Il importe de signaler que le caractère privilégié des renseignements ne peut être invoqué qu’à l’égard des renseignements
expressément visés dans la loi. Dans le cadre d’une poursuite civile, tous les autres éléments d’information et documents qui
se rattachent à la poursuite peuvent être utilisés comme preuves.
1. Adapté de Canadian Patient Safety Dictionary, octobre 2003, p. 12, http://rcpsc.medical.org/publications/PatientSafetyDictionary_e.pdf.
2. G. Ross Baker et autres, « The Canadian Adverse Events Study: the incidence of adverse events among hospital patients in Canada, »
dans Journal de l’Association médicale canadienne 170, 11 (25 mai 2004) : 1678-86.
3. Glossaire canadien sur la prestation sécuritaire des soins et services au patient, Centre hospitalier de l’Université de Montréal, 2004, p. 67,
http://www.chumontreal.qc.ca/pdf/glossaire_final%204.pdf (adapté de Canadian Patient Safety Dictionary, octobre 2003).

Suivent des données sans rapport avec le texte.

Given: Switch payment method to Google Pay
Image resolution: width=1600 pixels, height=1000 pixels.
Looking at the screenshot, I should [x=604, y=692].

Incident
critique : « un incident dans la prestation des soins et des services qui comporte un risque élevé de mortalité, de perte de membre ou
d’incapacité fonctionnelle. Ce type d’incident est considéré comme étant « critique » car il soulève la nécessité d’un examen et d’une
réponse immédiats, non seulement en raison de l’état réel du patient ou du risque qu’il a couru, mais également parce qu’il s’agit de la
manifestation de problèmes sur les plans des processus et de l’organisation des soins. »
4. Shobridge c. Thomas (1999), 47 C.C.L.T. (2d) 73 (B.C.S.C.); Gerula c. Flores (1995), 126 D.L.R. (4th) 506 (Ont. C.A.).
5. Ordre des infirmières et infirmiers de l’Ontario, « Divulguer les erreurs médicales : la pratique à adopter, » Des soins de qualité 2, 3
(été 2003). La Société de protection des infirmières et infirmiers du Canada peut aussi fournir une aide.
6. Philip C. Hébert et autres, « Bioethics for clinicians: 23. Disclosure of medical error, » dans Journal de l’Association médicale canadienne
164, 4 (20 février 2001) : 509-13.
7. Ibid.
8. La divulgation de renseignements de nature délicate par une infirmière dans le cadre d’une enquête sur l’assurance de la qualité peut avoir
un caractère privilégié même en l’absence de dispositions législatives à cet effet. Si une partie veut avoir accès à ces renseignements, il faut
prouver l’existence des quatre facteurs suivants :
1. les renseignements ont été communiqués en toute confidence et il était entendu qu’ils ne seraient pas divulgués;
2. la confidentialité est essentielle au maintien intégral et satisfaisant des rapports entre les parties;
3. ces rapports doivent être favorisés de façon diligente;
4. le préjudice que la divulgation des renseignements cause aux rapports est plus grand que l’avantage découlant du règlement
approprié du litige. [trad. libre] Steep (Litigation Guardian) c. Scott (2002), 62 O.R. (3d) 173 (S.C.J.).